Mohammed bin Zayed He has also wholeheartedly supported warlord Khalifa Haftar in Libya. Its armed forces are trying to overthrow the internationally recognized government in Tripoli, which Haftar says is too lenient towards Islamists.
The United Arab Emirates, along with Saudi Arabia, have also been boycotting the small neighboring country of Qatar for three years, accused of supporting extremist organizations such as Hamas in Gaza and the Taliban movement in Afghanistan.
In particular, the UAE is active in Yemen. Previously, they were the driving force behind the coalition that Saudi Arabia had joined together to fight the Houthi armed movement and had been waging a bloody war of aggression in Yemen for more than five years.
But for some years now, the United Arab Emirates has largely withdrawn its forces from the Huthi territories in northern Yemen. Instead, the UAE armed forces are dedicating themselves to supporting the Southern Transitional Council (STC) liberation movement, which wants an independent South Yemen.
The reason Mohammed bin Zayed wants to divide Yemen is that it benefits the United Arab Emirates, which are striving to control the strategically important strait between the Red Sea and the Indian Ocean.
Under the leadership of Mohammed bin Zayed, the UAE has gained a strong presence in the Horn of Africa, the triangular peninsula that juts out into the Indian Ocean. The UAE is building airports in the separatist Somali regions of Puntland and Somaliland and a new port in Berbera, Eritrea.
The United Arab Emirates has For several years it has been on the annual list of the Sipri Peace Research Institute of the world’s ten largest arms buyers. More recently, the UAE has completed the purchase of the United States’ new Lockheed F-35 “superplane,” which is invisible on radar screens.
Also, the UAE has long-range plans to start manufacturing its own weapons systems.
Like many other countries in the region and the world, the United Arab Emirates has been affected by the covid-19 infection.
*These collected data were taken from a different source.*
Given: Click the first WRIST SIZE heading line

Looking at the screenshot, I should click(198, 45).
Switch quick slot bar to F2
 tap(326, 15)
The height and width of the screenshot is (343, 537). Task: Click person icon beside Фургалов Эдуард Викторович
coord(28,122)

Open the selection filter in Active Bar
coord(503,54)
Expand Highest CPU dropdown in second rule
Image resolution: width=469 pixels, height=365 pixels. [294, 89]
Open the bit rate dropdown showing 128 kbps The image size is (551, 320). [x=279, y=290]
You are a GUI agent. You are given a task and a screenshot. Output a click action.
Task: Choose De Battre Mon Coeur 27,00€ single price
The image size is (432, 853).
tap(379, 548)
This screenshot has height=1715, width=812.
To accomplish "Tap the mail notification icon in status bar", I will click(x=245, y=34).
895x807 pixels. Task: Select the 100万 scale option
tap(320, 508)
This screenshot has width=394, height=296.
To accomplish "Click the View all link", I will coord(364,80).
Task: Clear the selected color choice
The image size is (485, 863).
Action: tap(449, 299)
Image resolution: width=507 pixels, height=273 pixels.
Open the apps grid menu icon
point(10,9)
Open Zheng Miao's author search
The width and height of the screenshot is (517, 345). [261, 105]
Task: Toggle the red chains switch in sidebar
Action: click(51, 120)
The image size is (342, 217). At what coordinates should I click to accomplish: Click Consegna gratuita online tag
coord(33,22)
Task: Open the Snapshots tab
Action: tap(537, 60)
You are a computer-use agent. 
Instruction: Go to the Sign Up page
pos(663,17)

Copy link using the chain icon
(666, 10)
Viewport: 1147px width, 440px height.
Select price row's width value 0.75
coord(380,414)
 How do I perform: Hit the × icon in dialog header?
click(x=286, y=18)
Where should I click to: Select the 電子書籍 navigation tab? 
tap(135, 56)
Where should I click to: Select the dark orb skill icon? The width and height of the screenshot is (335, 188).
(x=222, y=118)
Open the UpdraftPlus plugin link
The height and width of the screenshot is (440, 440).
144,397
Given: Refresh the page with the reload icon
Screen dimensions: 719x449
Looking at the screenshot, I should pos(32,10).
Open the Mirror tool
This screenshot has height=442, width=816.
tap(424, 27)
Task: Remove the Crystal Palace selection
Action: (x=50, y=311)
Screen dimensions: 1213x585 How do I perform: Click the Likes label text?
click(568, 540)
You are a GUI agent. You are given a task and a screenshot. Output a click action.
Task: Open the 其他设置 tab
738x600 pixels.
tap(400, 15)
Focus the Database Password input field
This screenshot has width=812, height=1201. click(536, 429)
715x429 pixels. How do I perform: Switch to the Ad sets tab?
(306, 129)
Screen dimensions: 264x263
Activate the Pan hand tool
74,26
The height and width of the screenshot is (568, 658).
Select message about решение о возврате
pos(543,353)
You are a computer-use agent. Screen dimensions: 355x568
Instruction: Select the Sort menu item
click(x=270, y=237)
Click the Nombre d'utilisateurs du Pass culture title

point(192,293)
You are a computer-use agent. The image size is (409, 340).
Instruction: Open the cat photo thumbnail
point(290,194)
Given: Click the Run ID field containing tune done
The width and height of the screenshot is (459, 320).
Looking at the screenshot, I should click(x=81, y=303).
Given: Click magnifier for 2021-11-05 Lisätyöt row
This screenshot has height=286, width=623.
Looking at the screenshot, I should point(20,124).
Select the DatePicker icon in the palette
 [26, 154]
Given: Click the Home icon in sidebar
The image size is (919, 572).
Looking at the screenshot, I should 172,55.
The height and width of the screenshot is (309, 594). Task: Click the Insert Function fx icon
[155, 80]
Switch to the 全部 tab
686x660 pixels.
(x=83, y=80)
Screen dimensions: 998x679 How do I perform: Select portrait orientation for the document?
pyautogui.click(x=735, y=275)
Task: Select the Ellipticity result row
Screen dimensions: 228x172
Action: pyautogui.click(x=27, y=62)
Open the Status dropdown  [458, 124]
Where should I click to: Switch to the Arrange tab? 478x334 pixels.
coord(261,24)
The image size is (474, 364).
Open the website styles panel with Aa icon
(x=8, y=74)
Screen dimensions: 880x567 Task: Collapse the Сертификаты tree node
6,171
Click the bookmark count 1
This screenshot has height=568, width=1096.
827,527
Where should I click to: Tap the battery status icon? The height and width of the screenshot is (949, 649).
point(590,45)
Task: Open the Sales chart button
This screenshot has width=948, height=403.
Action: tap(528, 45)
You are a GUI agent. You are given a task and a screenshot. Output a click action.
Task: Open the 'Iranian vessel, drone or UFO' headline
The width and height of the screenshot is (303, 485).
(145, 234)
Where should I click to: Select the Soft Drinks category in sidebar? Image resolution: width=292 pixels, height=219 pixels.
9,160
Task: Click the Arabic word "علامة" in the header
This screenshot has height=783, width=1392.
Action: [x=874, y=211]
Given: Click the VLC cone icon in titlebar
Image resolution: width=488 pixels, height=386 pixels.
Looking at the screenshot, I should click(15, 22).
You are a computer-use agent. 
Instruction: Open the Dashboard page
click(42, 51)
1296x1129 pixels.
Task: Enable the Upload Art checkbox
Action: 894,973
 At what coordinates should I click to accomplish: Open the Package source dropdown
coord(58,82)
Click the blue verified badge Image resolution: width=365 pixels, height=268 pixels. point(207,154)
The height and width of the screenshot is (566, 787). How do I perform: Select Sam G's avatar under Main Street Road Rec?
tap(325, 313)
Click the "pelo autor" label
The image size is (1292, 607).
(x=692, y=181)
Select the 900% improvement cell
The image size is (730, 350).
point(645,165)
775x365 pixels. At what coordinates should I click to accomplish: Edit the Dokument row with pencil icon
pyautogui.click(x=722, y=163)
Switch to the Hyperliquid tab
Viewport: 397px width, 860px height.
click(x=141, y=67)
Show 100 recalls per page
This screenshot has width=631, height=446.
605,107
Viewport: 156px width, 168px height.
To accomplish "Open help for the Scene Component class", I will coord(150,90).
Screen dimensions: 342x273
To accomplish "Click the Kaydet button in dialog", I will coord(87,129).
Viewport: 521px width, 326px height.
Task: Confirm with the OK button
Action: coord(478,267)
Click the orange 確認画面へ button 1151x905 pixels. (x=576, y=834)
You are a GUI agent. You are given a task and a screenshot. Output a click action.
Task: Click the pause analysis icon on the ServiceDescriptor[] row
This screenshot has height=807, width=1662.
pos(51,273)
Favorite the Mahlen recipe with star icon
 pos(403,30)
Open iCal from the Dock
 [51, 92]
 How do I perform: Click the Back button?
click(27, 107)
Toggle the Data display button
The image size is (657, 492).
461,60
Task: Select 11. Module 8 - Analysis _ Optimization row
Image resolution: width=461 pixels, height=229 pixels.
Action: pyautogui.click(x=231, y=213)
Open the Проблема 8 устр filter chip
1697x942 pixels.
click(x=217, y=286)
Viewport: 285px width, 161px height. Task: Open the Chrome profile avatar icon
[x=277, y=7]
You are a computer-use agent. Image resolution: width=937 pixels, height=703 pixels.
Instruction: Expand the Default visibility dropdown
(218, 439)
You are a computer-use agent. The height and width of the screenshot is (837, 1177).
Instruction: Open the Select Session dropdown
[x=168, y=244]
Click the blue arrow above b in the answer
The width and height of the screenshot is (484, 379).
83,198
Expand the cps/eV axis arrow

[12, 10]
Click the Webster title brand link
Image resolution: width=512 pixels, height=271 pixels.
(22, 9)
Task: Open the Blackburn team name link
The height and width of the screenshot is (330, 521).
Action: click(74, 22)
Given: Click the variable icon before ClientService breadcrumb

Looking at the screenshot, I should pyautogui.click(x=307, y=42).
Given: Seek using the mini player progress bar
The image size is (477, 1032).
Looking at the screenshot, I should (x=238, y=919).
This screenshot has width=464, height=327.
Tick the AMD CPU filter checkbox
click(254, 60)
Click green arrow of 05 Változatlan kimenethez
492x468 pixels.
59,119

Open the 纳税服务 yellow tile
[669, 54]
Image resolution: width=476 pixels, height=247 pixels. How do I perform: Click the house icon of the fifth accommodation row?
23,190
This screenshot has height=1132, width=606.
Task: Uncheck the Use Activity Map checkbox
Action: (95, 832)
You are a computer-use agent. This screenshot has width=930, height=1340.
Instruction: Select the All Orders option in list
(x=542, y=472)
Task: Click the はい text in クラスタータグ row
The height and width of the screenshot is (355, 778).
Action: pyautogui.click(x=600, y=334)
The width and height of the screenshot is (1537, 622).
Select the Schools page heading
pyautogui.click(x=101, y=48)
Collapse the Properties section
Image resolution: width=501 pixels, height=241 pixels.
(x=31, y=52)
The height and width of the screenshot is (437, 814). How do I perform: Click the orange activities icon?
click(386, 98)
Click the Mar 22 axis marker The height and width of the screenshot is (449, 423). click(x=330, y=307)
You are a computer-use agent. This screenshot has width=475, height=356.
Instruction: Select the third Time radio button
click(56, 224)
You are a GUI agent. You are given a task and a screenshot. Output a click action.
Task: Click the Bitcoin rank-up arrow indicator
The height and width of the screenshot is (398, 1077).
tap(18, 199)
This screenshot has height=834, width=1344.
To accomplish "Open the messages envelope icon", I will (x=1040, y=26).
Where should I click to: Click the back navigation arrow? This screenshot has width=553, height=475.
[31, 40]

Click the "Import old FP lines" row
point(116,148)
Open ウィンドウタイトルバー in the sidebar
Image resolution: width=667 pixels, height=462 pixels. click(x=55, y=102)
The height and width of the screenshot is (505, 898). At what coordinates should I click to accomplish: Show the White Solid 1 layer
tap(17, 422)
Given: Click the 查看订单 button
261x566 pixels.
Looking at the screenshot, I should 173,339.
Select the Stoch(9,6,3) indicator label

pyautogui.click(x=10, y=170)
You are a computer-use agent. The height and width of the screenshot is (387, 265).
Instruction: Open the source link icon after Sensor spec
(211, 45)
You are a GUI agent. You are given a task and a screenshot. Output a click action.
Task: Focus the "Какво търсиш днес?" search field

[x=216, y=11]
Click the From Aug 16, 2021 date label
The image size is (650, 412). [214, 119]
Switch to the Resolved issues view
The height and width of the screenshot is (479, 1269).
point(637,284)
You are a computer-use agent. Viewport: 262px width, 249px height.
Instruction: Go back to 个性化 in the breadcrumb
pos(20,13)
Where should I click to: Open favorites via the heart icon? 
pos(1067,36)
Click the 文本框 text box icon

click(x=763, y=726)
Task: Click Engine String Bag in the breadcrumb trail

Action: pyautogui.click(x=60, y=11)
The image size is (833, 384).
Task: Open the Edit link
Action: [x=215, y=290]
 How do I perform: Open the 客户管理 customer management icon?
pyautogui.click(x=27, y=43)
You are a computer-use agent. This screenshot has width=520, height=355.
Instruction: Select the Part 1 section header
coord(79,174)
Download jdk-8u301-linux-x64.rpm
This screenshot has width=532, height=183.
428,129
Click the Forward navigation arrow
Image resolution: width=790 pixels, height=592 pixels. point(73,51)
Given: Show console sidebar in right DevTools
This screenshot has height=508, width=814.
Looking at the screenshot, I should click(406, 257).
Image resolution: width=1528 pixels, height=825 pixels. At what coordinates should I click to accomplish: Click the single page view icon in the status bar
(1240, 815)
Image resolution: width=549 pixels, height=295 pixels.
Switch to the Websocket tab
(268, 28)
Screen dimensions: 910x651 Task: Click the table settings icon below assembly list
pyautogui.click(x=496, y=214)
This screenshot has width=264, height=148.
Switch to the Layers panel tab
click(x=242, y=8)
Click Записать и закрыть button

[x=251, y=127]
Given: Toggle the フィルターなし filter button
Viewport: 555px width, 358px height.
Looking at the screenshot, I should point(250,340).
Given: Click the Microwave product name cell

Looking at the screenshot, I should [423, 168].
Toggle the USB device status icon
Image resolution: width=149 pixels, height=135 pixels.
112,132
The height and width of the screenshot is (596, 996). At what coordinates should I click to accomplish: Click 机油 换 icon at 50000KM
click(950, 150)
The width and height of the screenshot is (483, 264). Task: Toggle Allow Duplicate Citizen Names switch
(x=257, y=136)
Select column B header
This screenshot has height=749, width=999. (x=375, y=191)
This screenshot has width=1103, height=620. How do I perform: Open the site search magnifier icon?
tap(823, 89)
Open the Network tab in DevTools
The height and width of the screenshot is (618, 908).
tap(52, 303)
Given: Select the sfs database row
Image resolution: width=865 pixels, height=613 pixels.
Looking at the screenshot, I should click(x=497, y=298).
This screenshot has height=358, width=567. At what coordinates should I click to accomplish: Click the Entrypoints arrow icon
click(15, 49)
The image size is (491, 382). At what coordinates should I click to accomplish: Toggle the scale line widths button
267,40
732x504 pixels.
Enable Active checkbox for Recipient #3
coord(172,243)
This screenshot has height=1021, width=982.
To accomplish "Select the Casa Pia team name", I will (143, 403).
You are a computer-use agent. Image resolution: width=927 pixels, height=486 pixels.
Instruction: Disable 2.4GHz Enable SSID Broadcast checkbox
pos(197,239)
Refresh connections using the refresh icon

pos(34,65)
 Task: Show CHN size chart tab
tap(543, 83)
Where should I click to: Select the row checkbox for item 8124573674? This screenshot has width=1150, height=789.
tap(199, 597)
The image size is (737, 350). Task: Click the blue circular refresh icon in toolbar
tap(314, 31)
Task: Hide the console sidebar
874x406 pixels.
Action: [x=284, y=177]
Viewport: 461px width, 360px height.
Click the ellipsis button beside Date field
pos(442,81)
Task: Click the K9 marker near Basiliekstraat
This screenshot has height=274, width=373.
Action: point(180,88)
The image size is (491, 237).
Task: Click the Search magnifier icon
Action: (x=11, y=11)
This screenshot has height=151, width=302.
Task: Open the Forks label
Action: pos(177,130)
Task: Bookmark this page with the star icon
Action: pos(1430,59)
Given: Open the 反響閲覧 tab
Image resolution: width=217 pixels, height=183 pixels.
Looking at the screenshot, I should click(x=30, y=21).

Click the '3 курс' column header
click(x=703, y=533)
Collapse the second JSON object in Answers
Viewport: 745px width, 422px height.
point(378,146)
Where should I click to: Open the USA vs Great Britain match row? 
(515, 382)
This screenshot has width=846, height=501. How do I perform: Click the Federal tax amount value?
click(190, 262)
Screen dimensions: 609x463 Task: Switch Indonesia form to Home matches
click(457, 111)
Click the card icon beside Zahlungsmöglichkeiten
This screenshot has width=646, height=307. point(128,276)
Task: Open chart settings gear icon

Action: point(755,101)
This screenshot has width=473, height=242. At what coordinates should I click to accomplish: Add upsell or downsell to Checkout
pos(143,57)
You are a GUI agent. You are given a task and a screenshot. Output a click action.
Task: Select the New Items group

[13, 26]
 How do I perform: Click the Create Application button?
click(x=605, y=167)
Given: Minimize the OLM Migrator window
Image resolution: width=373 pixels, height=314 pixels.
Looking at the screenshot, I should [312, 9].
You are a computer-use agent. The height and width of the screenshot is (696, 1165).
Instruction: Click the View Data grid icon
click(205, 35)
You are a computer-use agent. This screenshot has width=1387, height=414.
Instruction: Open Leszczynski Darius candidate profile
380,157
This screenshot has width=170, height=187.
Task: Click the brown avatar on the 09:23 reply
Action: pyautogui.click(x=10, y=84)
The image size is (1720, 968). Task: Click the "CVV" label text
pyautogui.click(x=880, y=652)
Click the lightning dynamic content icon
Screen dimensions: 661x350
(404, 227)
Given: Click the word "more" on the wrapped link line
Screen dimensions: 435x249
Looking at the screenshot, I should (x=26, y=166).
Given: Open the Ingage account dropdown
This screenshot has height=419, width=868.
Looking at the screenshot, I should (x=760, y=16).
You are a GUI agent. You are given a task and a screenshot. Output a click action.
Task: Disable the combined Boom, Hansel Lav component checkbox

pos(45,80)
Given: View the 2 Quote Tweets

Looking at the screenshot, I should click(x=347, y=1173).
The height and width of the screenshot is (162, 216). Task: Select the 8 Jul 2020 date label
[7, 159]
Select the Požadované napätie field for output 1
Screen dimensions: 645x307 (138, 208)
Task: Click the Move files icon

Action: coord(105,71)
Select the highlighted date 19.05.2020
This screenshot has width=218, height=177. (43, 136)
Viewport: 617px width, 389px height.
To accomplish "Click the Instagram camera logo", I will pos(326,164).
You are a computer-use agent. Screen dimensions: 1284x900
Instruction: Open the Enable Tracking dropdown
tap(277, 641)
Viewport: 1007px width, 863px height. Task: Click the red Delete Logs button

Official figures show just over 300 dead and just over 64,000 infected.
Dubai, the main emirate of the United Arab Emirates alongside Abu Dhabi, relies almost entirely on the financial and tourism sectors, which have been most significantly affected by the shutdown that followed in the footsteps of the corona pandemic. Among other things, the great world exhibition Expo 2020, which should have opened in October this year and was expected to attract 24 million visitors, was postponed until 2021.
Above all, the infection brutally shows the insecurity that prevails among the country’s guest workers. And they make up nearly 90 percent of the UAE’s nearly 10 million people.
According to the report As the Reuters news agency did earlier this summer, many of the poor immigrants from, say, Nepal and Bangladesh struggling in low-wage industries in the hotel and construction sector have simply not been paid. Many have also left the UAE for an uncertain existence in their home countries.
But the weak economy does not appear to stop Crown Prince Mohammed bin Zayed’s grand ambitions for power. He does not learn to risk criticism at home: the free press does not exist and the small political opposition that exists in the United Arab Emirates would fit in the pocket of MBZ Snow White Push, if any.